Sacramento County officially lifts mask, virtual meeting orders as COVID rates drop
Sacramento County has formally lifted its local health order requiring those fully vaccinated against COVID-19 to wear masks in most indoor public settings, as well as a separate order that suspended boards and councils from conducting in-person meetings.
The changes are effective immediately, county officials said in a Wednesday morning news release, putting Sacramento County in alignment with the state’s health orders.
“It is important to note that the masking mandate now reverts back to what the state had prior to Dec. 15, which means it will still be required in certain settings,” county health officer Dr. Olivia Kasirye said on a call with reporters Wednesday morning.
Those settings include health care settings, nursing homes, jails, prisons, homeless shelters, emergency shelters, K-12 schools and other child care settings.

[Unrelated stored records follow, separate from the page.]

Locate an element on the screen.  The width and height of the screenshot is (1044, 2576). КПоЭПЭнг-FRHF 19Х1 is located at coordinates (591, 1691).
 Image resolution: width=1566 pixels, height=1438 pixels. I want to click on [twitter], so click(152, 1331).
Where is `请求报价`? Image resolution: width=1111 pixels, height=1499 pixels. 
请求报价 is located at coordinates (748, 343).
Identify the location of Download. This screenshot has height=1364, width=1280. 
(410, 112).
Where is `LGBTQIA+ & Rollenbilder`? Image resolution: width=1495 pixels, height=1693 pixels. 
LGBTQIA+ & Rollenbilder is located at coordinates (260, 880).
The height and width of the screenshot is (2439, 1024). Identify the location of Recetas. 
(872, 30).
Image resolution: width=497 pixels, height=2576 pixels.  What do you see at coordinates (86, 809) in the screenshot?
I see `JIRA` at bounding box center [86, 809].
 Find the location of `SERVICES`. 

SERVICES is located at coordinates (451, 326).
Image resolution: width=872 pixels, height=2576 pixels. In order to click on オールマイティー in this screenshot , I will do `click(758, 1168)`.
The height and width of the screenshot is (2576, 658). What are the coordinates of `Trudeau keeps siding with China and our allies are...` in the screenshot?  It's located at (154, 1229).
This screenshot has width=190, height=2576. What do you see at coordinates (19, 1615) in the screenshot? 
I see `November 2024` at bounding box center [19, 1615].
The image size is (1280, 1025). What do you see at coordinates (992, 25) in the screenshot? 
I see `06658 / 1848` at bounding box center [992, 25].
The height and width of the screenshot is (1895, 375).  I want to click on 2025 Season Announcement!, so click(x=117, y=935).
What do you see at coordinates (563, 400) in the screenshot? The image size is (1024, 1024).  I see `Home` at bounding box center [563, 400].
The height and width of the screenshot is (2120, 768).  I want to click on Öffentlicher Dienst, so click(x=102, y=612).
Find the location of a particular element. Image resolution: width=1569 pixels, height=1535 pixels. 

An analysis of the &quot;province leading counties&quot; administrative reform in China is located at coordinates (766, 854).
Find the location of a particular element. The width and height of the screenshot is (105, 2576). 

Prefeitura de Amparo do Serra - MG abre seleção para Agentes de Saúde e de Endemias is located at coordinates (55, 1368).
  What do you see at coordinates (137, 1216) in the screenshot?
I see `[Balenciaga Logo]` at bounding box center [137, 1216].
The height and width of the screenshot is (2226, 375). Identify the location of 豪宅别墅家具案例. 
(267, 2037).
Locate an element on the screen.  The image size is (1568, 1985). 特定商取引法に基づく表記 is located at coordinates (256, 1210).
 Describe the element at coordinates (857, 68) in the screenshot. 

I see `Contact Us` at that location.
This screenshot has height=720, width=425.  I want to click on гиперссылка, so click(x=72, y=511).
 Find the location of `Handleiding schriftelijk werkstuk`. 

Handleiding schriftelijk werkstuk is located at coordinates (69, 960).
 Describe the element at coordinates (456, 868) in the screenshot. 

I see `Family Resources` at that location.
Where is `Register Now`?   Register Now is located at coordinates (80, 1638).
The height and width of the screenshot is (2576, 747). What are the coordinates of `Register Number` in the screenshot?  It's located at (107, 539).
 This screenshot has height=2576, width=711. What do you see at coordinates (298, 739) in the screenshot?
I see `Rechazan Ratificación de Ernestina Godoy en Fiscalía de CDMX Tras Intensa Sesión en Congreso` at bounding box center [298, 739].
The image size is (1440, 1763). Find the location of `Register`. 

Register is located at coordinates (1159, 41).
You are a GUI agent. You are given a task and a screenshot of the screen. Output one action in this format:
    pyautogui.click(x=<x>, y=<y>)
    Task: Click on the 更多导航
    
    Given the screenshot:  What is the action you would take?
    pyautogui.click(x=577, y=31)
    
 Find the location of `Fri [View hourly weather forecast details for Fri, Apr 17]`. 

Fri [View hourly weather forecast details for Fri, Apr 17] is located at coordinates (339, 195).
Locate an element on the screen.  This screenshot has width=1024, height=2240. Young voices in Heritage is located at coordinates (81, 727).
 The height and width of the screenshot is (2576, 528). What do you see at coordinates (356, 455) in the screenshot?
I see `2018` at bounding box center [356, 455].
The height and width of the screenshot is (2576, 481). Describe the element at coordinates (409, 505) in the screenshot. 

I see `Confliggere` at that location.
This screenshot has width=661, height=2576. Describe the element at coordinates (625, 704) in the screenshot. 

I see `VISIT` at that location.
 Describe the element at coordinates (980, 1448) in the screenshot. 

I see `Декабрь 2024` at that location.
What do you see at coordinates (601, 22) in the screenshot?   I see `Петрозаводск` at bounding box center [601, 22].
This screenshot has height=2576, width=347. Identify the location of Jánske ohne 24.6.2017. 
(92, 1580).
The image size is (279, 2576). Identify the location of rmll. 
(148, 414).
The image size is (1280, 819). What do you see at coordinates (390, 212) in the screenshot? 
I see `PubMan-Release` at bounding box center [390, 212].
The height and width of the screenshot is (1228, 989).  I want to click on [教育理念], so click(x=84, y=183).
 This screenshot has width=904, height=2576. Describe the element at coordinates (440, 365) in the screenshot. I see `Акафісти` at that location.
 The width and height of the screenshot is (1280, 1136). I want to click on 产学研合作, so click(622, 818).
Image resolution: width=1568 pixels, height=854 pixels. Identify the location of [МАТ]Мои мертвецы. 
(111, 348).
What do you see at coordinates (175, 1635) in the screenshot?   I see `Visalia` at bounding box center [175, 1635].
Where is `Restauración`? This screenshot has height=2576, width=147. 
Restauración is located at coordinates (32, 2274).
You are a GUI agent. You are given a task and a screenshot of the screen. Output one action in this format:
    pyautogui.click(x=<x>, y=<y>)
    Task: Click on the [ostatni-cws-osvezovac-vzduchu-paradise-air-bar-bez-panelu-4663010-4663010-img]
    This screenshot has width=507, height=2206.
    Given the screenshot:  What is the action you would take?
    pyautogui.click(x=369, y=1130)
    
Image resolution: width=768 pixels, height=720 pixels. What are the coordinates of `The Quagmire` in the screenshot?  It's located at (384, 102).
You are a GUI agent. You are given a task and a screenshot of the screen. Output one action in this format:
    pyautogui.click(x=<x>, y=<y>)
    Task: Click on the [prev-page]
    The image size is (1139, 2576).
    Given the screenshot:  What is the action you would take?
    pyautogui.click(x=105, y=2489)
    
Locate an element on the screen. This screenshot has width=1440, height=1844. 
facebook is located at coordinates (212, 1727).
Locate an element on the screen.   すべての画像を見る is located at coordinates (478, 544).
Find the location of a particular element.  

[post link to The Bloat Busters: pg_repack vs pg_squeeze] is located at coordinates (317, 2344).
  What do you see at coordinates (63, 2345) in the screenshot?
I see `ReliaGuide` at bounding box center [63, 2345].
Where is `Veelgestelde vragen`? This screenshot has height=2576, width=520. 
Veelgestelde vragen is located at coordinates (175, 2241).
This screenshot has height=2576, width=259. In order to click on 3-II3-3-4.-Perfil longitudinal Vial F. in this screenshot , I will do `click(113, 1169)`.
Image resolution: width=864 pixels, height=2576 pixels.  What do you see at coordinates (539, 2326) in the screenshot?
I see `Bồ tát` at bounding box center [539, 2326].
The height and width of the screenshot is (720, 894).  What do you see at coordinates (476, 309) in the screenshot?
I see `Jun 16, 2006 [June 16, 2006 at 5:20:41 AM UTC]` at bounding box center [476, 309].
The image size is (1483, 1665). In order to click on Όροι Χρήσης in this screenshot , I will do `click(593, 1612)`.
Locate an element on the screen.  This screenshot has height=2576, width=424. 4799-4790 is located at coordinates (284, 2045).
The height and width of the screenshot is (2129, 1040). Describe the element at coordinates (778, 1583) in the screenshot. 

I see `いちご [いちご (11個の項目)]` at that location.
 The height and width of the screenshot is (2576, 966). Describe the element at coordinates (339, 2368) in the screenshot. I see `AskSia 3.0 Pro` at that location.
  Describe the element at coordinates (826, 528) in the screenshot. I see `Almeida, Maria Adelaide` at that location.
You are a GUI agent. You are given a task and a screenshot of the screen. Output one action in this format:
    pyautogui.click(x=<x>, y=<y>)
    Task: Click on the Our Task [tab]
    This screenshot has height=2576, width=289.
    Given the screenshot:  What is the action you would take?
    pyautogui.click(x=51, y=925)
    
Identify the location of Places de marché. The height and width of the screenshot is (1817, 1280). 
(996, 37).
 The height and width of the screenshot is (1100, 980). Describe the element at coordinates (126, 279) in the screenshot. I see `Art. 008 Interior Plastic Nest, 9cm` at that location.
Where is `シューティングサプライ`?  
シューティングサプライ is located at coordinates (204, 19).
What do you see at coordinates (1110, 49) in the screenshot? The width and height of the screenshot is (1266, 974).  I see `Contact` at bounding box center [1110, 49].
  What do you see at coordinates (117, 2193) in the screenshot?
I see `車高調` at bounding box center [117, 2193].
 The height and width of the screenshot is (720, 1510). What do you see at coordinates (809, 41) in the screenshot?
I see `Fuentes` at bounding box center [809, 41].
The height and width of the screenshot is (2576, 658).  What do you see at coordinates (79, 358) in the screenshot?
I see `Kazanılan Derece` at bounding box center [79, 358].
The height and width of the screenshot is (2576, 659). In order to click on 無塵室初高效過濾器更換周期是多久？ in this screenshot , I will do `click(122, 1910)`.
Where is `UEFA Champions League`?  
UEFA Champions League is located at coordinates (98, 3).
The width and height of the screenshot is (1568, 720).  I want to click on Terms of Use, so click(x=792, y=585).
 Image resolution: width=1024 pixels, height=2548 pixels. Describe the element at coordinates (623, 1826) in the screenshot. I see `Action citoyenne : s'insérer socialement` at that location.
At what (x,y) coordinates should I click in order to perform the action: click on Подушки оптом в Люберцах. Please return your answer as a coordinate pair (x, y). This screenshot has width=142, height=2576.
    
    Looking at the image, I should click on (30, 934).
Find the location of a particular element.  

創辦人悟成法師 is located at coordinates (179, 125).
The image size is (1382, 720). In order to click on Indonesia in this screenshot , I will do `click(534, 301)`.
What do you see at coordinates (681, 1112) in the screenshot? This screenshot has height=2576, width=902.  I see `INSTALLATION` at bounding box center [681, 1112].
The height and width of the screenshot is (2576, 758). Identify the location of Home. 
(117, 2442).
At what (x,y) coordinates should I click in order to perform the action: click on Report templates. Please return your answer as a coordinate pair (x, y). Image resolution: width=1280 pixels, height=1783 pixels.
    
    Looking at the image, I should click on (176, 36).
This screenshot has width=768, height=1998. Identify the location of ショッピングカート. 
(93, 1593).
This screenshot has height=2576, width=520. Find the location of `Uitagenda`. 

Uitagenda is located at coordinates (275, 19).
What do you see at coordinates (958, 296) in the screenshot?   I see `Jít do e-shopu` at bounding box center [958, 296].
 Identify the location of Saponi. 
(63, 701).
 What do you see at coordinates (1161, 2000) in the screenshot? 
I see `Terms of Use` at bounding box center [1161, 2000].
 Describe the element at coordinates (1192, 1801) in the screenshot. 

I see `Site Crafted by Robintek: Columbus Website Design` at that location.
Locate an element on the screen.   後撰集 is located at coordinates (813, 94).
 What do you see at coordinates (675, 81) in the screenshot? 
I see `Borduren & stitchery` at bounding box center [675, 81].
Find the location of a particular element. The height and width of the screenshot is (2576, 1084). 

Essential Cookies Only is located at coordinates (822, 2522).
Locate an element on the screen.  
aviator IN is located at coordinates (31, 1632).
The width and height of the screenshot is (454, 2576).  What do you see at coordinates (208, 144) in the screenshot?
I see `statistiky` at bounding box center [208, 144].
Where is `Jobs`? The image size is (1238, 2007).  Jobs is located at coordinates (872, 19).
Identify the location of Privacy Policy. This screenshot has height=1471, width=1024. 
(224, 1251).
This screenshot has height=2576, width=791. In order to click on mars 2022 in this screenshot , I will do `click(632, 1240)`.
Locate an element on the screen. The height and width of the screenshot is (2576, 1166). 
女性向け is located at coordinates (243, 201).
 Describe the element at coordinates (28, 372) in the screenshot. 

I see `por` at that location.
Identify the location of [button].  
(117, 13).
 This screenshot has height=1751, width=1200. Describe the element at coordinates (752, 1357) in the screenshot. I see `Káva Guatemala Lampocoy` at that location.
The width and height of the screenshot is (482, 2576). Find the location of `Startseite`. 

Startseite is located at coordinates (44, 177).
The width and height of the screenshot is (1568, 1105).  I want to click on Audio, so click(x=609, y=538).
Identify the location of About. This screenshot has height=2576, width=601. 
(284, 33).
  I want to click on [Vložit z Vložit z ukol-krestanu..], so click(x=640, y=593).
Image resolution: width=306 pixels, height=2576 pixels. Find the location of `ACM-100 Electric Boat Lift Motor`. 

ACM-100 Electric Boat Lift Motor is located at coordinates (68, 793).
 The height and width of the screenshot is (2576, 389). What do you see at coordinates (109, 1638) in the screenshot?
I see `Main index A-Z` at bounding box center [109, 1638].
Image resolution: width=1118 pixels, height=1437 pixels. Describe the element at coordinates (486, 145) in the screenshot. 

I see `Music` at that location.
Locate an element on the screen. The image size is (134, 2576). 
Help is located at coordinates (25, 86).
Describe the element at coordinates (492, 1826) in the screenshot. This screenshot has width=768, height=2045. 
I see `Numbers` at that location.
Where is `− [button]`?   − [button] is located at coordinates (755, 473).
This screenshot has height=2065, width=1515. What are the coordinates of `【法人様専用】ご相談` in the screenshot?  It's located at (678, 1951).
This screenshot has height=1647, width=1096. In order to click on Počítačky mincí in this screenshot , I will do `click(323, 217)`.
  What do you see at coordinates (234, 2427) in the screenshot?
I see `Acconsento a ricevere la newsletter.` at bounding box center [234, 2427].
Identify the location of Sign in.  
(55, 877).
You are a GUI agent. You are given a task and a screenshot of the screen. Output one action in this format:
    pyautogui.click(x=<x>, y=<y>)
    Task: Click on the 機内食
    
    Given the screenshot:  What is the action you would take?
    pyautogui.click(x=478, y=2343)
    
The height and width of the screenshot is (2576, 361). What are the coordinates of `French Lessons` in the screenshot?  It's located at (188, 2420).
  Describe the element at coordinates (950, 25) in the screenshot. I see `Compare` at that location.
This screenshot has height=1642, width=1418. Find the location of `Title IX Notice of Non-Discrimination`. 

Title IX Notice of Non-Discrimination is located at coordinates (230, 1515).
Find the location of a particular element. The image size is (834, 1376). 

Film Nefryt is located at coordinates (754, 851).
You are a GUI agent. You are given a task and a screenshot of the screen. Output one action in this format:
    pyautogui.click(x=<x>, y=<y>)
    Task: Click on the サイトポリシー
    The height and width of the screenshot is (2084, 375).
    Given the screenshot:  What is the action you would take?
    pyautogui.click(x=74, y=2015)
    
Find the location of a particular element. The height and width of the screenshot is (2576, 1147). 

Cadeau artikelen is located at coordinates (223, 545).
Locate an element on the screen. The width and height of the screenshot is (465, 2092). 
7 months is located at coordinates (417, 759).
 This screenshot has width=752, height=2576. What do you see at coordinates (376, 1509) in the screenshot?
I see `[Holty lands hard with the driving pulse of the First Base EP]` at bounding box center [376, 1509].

Kasirye said businesses may allow patrons to self-attest that they are fully vaccinated, or they can choose to continue to require that all patrons wear masks regardless of vaccination status.
Kasirye on Jan. 6 ordered all public meetings in the county — including entities such as city councils, school boards and the county’s Board of Supervisors — to be held remotely rather than in person. Kasirye at the time, when coronavirus numbers were roaring to all-time highs, said the move was an effort to “protect essential government functions.”
In-person meetings may now resume.
The county’s mask requirement had been in place since late July, imposed in response to the then-dominant delta variant.
Kasirye had previously set a goal of five daily cases per 100,000 residents before lifting the local mask order. At the time, the county and state were dealing with the previously dominant delta variant.
“Omicron is different,” Kasirye said. “We don’t know how far it’s going to fall. What is very hopeful is that the numbers are declining very quickly.”
The local health office on Wednesday reported Sacramento County’s case rate at 36 per 100,000, down from a peak of 245 per 100,000 on Jan. 10.
“So that is quite a decline, and other indications we’re seeing from the state projections are that those numbers will continue to go down,” Kasirye said.
Hospitalizations with COVID-19 have also dropped from a county record of 657 on Jan. 25 to 398 as of Tuesday, CDPH reported Wednesday.
As the surge subsides, the county’s COVID-19 response will shift in other ways.
Starting Feb. 28, most sections of the county’s online data dashboard, including those dealing with case numbers and deaths, will be updated once a week rather than every weekday as they had been since the start of the pandemic.
County epidemiology program manager Jamie White said this is largely because state health officials earlier this month changed reporting requirements for health care providers and laboratories, meaning the county’s source of data for lab-confirmed cases will not be updated as frequently.
This means some of the resources that have gone toward broad case surveillance and in-person contact tracing will be focused toward protecting vulnerable populations.
“We are adjusting our response based on the activities that we are seeing,” Kasirye said.
White said the county uses an automated contact tracing system using text message and emails, and that public health staff reach out by phone calls to those who don’t respond. Sometimes they call four or five times, White said.
“We’ll probably scale that back and have an in-person staff really working with the more severe cases – hospitalizations, congregate settings,” White said. “Less of a focus on the individuals in terms of in-person follow-up.”
Kasirye said she personally will continue to wear a mask in indoor public settings because they offer an additional layer of protection against COVID-19.
“I have full confidence in the vaccine and I am vaccinated and boosted, but I will still wear a mask.”